According to the Financial Markets Authority (FMA) 2018 KiwiSaver report, supervisor firms collected a combined $6.3 million in trustee fees over the 12 months to the end of last March on total scheme assets of $48.6 billion. The FMA figure might understate the true amount given some schemes report trustee costs under bundled administration fees.

Regardless, given supervisor fees are tied to assets under management – typically starting at about .003 per cent and scaling back for large schemes – the rising KiwiSaver market (now about $60 billion) remains an attractive growth prospect.

Kingston said Heritage fees would be competitive but the firm was pitching mainly on the basis of its supervisory technology platform, unveiled last month as the Sargon Trustee Cloud.

Sargon’s supervisor system is part of a package of six technology products that includes the Decimal robo-adviser.

“The actual technology may not be hard to replicate but it’s hard to copy our IP – how we have digitised the workflow to make it easy for all stakeholders to use,” Kingston said.

By his reckoning, Sargon has a three- to five-year head start on the opposition with the scale of its digital trustee tools.

As reported last week, Sargon is also tailoring Decimal for NZ conditions with several providers interested in the plug-and-play robo-adviser.

“They like [Decimal’s] audit function in particular,” Kingston said. “If there is a complaint you cans see what PDS was issued to the client at the time and track all the details so the regulator can see the advice as it happened.”

Sargon built the technology suite originally for the Australian market but has adapted it for Hong Kong and NZ conditions.

Kingston said while there are differences between jurisdictions, most of the core operations are compatible.

“For example, NZ and Australia have different PDS [product disclosure statement] rules but the technical process of reviewing them is the same,” he said.

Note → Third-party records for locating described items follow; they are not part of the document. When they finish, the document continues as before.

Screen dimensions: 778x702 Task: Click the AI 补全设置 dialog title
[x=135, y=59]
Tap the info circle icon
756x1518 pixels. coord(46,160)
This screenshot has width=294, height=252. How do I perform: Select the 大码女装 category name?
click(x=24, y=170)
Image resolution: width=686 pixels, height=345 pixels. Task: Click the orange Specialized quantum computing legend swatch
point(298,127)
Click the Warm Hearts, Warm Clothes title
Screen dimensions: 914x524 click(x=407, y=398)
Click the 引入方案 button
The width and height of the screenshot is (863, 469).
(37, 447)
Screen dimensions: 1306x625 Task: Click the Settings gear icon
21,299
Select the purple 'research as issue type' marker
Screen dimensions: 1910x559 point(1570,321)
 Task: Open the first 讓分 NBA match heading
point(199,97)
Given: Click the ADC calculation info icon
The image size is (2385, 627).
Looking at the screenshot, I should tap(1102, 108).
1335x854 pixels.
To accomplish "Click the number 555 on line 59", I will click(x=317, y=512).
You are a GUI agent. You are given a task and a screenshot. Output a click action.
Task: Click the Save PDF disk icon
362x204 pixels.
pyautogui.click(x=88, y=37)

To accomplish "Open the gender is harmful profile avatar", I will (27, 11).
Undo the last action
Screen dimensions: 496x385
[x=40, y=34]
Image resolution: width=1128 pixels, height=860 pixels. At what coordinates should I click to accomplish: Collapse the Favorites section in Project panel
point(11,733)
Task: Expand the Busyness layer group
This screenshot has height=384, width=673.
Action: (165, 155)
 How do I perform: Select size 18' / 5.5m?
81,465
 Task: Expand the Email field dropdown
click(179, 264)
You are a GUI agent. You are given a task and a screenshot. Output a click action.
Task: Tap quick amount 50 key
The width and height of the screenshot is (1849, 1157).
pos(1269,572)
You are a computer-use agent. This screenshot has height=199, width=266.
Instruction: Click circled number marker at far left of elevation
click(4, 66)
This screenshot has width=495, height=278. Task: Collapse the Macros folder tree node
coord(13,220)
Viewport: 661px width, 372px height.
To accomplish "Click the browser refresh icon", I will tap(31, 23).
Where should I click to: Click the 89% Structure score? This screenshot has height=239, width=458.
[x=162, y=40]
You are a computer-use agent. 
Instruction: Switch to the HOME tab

The cross-jurisdiction links could also prove attractive to NZ financial services firms that operate in multiple countries, Kingston said, such as the Australian-owned banks that dominate the KiwiSaver market.

“We can offer them a one-stop shop across the region,” he said.

Over the last three years Sargon has made nine acquisitions, mostly in Australia, but would likely ease off the buying spree for now, Kingston said.

“If we see complementary businesses – including in NZ – we will have look at them,” he said.

Firstly, though, Sargon plans to build up its NZ team, after clearing the decks in June. Kingston said the NZ crew would be split about half between tech specialists and traditional trustee staff (mostly sourced from the wider legal profession).

“We’re making a substantial investment in NZ,” he said.

And success here could play out in a couple of ways over the next 10 years, according to Kingston.

“We’re prepared for two scenarios,” he said. “A technology-driven, low-cost, high-quality market. Or one where more complexity means clients require extra services.”

The privately-held Australian company has raised about A$110 million in equity and numerous debt issues sourced from a range of high net worth individuals in Australia and the US, Kingston said.

“We haven’t taken any money from financial institutions,” he said. “We’re well-funded but we’re always looking for new investors who have the right values and are there for the long term.”